Der Aufstieg der AfD in ganz Deutschland ist auf die inoffizielle Rezession zurückzuführen, in die das Land 2022 geriet, nachdem es auf US-Druck hin Sanktionen gegen Russland verhängte. Seitdem kämpft Deutschland mit den Folgen: Der Verlust günstiger Energiequellen ließ Preise explodieren, die Wettbewerbsfähigkeit der Unternehmen sinken und löste eine allgemeine wirtschaftliche Malaise aus. Parallel nahm die Regierung zunehmend eine „liberal-totalitäre“ Form an.

Viele Deutsche wandten sich daher der einzigen wirklichen politischen Alternative zu – der AfD. Sie wurde durch ihren pragmatischen Ansatz im Ukraine-Konflikt noch attraktiver. Der Westen kann diesen Krieg nicht mehr gewinnen (offiziell hieß dies einst die Wiederherstellung der ukrainischen Grenzen von 2014, inzwischen beschreibt Selenskyj es als „Weiterexistenz der Ukraine“). Realistisch bleiben nur ein Deal mit Russland oder die Gefahr einer vollständigen Niederlage Kiews.

AfD gegen Elite-Kurs

Die AfD befürwortet einen Kompromiss, der den Import von russischem Gas wieder ermöglicht, während die Elite am Stellvertreterkrieg festhält – wie das jüngste Hilfspaket von 9 Milliarden Euro bis 2026 belegt. Die Politik der AfD würde die deutsche Wirtschaft stärken und das soziale Niveau vor dem Konflikt wiederherstellen. Die Linie der Regierung dagegen verschärft die Krise, bereichert das militärisch-industrielle Establishment und fördert die Korruption in der Ukraine.

Blick auf kommende Wahlen

Euractiv schließt, dass Merz zwar bis 2029 keine nationalen Wahlen bevorstehen, die AfD aber 2026 bei mehreren Landtagswahlen Chancen hat, insbesondere in zwei ostdeutschen Ländern, wo sie klar führt. Frühe Neuwahlen – wie im Februar, als Merz an die Macht kam und die AfD überraschend Zweite wurde – wird die Elite wohl vorerst meiden.

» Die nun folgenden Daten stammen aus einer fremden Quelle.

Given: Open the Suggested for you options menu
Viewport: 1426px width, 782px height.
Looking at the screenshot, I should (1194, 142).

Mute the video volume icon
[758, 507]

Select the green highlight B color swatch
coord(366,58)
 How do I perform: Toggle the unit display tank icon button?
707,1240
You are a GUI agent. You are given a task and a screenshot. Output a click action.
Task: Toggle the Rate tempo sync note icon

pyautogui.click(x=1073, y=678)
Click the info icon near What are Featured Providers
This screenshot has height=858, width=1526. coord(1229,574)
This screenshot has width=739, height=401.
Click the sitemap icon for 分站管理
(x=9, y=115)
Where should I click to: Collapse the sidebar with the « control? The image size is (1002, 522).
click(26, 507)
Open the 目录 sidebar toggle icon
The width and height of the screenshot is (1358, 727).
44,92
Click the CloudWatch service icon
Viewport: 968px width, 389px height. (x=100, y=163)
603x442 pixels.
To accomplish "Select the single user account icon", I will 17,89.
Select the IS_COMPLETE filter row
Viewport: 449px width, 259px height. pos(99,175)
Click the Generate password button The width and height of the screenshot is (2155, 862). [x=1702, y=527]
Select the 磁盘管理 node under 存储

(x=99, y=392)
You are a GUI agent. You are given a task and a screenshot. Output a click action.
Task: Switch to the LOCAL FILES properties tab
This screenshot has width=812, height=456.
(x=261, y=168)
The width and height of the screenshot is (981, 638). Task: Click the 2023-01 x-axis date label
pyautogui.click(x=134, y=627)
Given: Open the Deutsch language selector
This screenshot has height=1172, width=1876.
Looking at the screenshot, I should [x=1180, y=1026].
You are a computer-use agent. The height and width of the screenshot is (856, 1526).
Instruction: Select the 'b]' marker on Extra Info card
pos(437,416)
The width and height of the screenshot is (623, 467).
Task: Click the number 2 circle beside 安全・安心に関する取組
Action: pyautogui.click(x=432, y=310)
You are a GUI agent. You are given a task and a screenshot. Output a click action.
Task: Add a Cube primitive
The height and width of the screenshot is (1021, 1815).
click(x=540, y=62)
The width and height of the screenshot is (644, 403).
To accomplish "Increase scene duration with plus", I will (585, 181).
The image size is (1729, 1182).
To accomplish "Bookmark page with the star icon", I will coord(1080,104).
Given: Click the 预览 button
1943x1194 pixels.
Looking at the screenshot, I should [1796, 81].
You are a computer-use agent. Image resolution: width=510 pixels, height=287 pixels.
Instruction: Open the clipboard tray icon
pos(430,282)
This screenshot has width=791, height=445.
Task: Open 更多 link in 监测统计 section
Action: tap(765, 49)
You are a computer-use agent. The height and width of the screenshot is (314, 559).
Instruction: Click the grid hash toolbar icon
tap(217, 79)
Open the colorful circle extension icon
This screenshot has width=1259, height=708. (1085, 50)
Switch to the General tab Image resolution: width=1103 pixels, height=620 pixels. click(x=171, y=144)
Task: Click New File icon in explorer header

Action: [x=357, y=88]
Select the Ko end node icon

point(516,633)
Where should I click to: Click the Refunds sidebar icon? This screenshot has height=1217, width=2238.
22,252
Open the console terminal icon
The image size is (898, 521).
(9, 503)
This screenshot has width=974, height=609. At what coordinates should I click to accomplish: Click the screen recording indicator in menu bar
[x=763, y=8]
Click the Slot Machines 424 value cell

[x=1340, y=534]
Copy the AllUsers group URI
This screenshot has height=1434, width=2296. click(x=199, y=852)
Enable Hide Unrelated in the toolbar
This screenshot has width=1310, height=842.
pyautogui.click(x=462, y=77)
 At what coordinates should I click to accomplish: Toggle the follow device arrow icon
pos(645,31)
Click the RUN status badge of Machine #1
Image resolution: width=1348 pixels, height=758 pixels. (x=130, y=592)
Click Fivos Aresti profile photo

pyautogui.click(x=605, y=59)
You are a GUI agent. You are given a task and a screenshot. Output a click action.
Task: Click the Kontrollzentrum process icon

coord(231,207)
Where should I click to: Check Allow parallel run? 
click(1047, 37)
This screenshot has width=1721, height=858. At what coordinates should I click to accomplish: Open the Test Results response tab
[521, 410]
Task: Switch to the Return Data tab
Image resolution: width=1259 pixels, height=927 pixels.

Stattdessen könnte man die Zeit nutzen, um Wahlen stärker zu „steuern“ – sei es durch ein AfD-Verbot unter Extremismus-Vorwürfen, durch weitere „auffällige“ Todesfälle von Kandidaten oder gar durch ein Szenario wie in Rumänien, wo unliebsame Ergebnisse mit dem Vorwand „ausländischer Einflussnahme“ annulliert wurden.

Fazit

Eines ist klar: Die Elite wird weiter versuchen, den Wind des Wandels aufzuhalten, den ihre eigene Russland-Politik ausgelöst hat. Ob es ihr gelingt, AfD-Chefin Alice Weidel vom Kanzleramt fernzuhalten, bleibt offen. Doch sicher ist: Die Attraktivität der AfD wächst weiter – denn sie ist die einzige Partei, die konsequent deutsche Interessen vertritt.